* DIRECTIVE *
Rewrite all of the material below, swapping every "Instruction" for "Command" and keeping everything else the same.

* AVAILABLE DATA *
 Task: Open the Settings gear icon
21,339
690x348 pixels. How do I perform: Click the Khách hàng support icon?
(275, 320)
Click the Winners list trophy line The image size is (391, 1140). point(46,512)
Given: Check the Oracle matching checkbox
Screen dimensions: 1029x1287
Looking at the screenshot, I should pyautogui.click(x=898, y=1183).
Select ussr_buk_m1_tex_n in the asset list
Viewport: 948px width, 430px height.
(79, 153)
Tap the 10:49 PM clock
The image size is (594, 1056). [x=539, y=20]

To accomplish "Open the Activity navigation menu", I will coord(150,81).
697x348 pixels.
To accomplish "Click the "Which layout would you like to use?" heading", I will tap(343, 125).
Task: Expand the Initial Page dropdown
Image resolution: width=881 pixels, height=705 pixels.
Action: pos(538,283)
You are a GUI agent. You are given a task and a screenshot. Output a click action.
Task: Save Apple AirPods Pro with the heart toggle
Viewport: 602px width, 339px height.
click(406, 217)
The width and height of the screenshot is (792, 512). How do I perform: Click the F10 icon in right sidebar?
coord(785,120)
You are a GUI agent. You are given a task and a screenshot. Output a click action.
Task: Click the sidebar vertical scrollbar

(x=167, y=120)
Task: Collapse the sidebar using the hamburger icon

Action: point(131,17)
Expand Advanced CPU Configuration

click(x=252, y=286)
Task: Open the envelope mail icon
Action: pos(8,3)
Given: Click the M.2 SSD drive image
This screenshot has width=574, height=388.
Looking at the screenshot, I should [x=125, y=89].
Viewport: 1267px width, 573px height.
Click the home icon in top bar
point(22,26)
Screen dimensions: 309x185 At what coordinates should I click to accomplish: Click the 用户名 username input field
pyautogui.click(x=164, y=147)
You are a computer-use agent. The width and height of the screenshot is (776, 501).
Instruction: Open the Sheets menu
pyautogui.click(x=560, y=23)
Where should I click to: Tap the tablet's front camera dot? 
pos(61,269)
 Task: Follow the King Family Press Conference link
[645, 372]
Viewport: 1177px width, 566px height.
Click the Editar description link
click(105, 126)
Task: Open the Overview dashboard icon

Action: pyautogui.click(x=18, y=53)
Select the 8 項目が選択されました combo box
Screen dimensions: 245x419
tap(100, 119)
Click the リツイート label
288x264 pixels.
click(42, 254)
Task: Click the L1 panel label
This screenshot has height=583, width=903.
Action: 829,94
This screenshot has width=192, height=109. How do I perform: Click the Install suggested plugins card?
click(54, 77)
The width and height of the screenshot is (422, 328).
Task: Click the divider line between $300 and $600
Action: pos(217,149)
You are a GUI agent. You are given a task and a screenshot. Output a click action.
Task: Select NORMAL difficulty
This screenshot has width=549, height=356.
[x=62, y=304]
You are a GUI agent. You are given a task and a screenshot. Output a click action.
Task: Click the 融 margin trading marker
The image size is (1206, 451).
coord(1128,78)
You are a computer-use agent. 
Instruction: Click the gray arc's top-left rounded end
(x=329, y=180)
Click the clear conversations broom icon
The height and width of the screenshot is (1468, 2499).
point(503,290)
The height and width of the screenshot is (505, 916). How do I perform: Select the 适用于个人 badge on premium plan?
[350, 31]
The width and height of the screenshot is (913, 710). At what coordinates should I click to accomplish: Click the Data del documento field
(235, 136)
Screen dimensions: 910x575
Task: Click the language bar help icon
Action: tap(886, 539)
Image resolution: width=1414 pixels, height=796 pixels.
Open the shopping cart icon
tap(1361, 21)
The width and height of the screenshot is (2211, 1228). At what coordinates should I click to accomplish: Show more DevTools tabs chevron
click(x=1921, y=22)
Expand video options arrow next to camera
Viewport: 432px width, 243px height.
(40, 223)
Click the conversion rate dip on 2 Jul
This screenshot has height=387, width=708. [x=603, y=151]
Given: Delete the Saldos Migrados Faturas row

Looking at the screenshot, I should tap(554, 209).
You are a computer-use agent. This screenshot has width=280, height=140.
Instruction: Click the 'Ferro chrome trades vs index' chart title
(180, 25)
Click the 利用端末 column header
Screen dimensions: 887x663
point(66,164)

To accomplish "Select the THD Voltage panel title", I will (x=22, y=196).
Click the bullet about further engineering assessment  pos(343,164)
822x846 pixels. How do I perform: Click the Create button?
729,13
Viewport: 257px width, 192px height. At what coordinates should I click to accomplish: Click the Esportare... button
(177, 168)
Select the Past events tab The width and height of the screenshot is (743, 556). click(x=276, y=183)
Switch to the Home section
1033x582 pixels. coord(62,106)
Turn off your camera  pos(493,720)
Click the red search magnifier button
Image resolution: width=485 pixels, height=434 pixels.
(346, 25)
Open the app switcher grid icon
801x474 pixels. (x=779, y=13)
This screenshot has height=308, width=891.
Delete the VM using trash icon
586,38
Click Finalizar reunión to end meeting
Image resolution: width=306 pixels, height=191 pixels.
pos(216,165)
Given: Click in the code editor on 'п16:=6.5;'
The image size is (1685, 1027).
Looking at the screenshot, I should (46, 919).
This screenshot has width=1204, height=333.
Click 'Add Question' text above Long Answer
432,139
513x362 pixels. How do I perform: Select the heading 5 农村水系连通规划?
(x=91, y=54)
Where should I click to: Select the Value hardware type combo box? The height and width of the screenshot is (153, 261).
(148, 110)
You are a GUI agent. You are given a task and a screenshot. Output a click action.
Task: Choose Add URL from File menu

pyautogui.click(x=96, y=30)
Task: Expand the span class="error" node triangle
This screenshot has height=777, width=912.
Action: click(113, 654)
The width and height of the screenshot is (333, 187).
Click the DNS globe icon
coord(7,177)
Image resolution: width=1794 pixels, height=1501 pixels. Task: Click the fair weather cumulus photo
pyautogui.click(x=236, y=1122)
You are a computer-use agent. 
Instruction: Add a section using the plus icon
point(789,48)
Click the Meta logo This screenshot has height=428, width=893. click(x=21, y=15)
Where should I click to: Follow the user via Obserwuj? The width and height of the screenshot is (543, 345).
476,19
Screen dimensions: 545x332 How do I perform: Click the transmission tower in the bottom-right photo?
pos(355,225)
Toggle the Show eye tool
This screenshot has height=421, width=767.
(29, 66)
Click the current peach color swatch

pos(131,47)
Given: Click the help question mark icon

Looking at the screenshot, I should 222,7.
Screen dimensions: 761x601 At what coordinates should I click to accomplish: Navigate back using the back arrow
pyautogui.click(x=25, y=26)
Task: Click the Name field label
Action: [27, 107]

* RESPONSE BELOW *
 Task: Open the Settings gear icon
21,339
690x348 pixels. How do I perform: Click the Khách hàng support icon?
(275, 320)
Click the Winners list trophy line The image size is (391, 1140). point(46,512)
Given: Check the Oracle matching checkbox
Screen dimensions: 1029x1287
Looking at the screenshot, I should pyautogui.click(x=898, y=1183).
Select ussr_buk_m1_tex_n in the asset list
Viewport: 948px width, 430px height.
(79, 153)
Tap the 10:49 PM clock
The image size is (594, 1056). [x=539, y=20]

To accomplish "Open the Activity navigation menu", I will coord(150,81).
697x348 pixels.
To accomplish "Click the "Which layout would you like to use?" heading", I will tap(343, 125).
Task: Expand the Initial Page dropdown
Image resolution: width=881 pixels, height=705 pixels.
Action: pos(538,283)
You are a GUI agent. You are given a task and a screenshot. Output a click action.
Task: Save Apple AirPods Pro with the heart toggle
Viewport: 602px width, 339px height.
click(406, 217)
The width and height of the screenshot is (792, 512). How do I perform: Click the F10 icon in right sidebar?
coord(785,120)
You are a GUI agent. You are given a task and a screenshot. Output a click action.
Task: Click the sidebar vertical scrollbar

(x=167, y=120)
Task: Collapse the sidebar using the hamburger icon

Action: point(131,17)
Expand Advanced CPU Configuration

click(x=252, y=286)
Task: Open the envelope mail icon
Action: pos(8,3)
Given: Click the M.2 SSD drive image
This screenshot has width=574, height=388.
Looking at the screenshot, I should [x=125, y=89].
Viewport: 1267px width, 573px height.
Click the home icon in top bar
point(22,26)
Screen dimensions: 309x185 At what coordinates should I click to accomplish: Click the 用户名 username input field
pyautogui.click(x=164, y=147)
You are a computer-use agent. The width and height of the screenshot is (776, 501).
Command: Open the Sheets menu
pyautogui.click(x=560, y=23)
Where should I click to: Tap the tablet's front camera dot? 
pos(61,269)
 Task: Follow the King Family Press Conference link
[645, 372]
Viewport: 1177px width, 566px height.
Click the Editar description link
click(105, 126)
Task: Open the Overview dashboard icon

Action: pyautogui.click(x=18, y=53)
Select the 8 項目が選択されました combo box
Screen dimensions: 245x419
tap(100, 119)
Click the リツイート label
288x264 pixels.
click(42, 254)
Task: Click the L1 panel label
This screenshot has height=583, width=903.
Action: 829,94
This screenshot has width=192, height=109. How do I perform: Click the Install suggested plugins card?
click(54, 77)
The width and height of the screenshot is (422, 328).
Task: Click the divider line between $300 and $600
Action: pos(217,149)
You are a GUI agent. You are given a task and a screenshot. Output a click action.
Task: Select NORMAL difficulty
This screenshot has width=549, height=356.
[x=62, y=304]
You are a GUI agent. You are given a task and a screenshot. Output a click action.
Task: Click the 融 margin trading marker
The image size is (1206, 451).
coord(1128,78)
You are a computer-use agent. 
Command: Click the gray arc's top-left rounded end
(x=329, y=180)
Click the clear conversations broom icon
The height and width of the screenshot is (1468, 2499).
point(503,290)
The height and width of the screenshot is (505, 916). How do I perform: Select the 适用于个人 badge on premium plan?
[350, 31]
The width and height of the screenshot is (913, 710). At what coordinates should I click to accomplish: Click the Data del documento field
(235, 136)
Screen dimensions: 910x575
Task: Click the language bar help icon
Action: tap(886, 539)
Image resolution: width=1414 pixels, height=796 pixels.
Open the shopping cart icon
tap(1361, 21)
The width and height of the screenshot is (2211, 1228). At what coordinates should I click to accomplish: Show more DevTools tabs chevron
click(x=1921, y=22)
Expand video options arrow next to camera
Viewport: 432px width, 243px height.
(40, 223)
Click the conversion rate dip on 2 Jul
This screenshot has height=387, width=708. [x=603, y=151]
Given: Delete the Saldos Migrados Faturas row

Looking at the screenshot, I should tap(554, 209).
You are a computer-use agent. This screenshot has width=280, height=140.
Command: Click the 'Ferro chrome trades vs index' chart title
(180, 25)
Click the 利用端末 column header
Screen dimensions: 887x663
point(66,164)

To accomplish "Select the THD Voltage panel title", I will (x=22, y=196).
Click the bullet about further engineering assessment  pos(343,164)
822x846 pixels. How do I perform: Click the Create button?
729,13
Viewport: 257px width, 192px height. At what coordinates should I click to accomplish: Click the Esportare... button
(177, 168)
Select the Past events tab The width and height of the screenshot is (743, 556). click(x=276, y=183)
Switch to the Home section
1033x582 pixels. coord(62,106)
Turn off your camera  pos(493,720)
Click the red search magnifier button
Image resolution: width=485 pixels, height=434 pixels.
(346, 25)
Open the app switcher grid icon
801x474 pixels. (x=779, y=13)
This screenshot has height=308, width=891.
Delete the VM using trash icon
586,38
Click Finalizar reunión to end meeting
Image resolution: width=306 pixels, height=191 pixels.
pos(216,165)
Given: Click in the code editor on 'п16:=6.5;'
The image size is (1685, 1027).
Looking at the screenshot, I should (46, 919).
This screenshot has width=1204, height=333.
Click 'Add Question' text above Long Answer
432,139
513x362 pixels. How do I perform: Select the heading 5 农村水系连通规划?
(x=91, y=54)
Where should I click to: Select the Value hardware type combo box? The height and width of the screenshot is (153, 261).
(148, 110)
You are a GUI agent. You are given a task and a screenshot. Output a click action.
Task: Choose Add URL from File menu

pyautogui.click(x=96, y=30)
Task: Expand the span class="error" node triangle
This screenshot has height=777, width=912.
Action: click(113, 654)
The width and height of the screenshot is (333, 187).
Click the DNS globe icon
coord(7,177)
Image resolution: width=1794 pixels, height=1501 pixels. Task: Click the fair weather cumulus photo
pyautogui.click(x=236, y=1122)
You are a computer-use agent. 
Command: Add a section using the plus icon
point(789,48)
Click the Meta logo This screenshot has height=428, width=893. click(x=21, y=15)
Where should I click to: Follow the user via Obserwuj? The width and height of the screenshot is (543, 345).
476,19
Screen dimensions: 545x332 How do I perform: Click the transmission tower in the bottom-right photo?
pos(355,225)
Toggle the Show eye tool
This screenshot has height=421, width=767.
(29, 66)
Click the current peach color swatch

pos(131,47)
Given: Click the help question mark icon

Looking at the screenshot, I should 222,7.
Screen dimensions: 761x601 At what coordinates should I click to accomplish: Navigate back using the back arrow
pyautogui.click(x=25, y=26)
Task: Click the Name field label
Action: [27, 107]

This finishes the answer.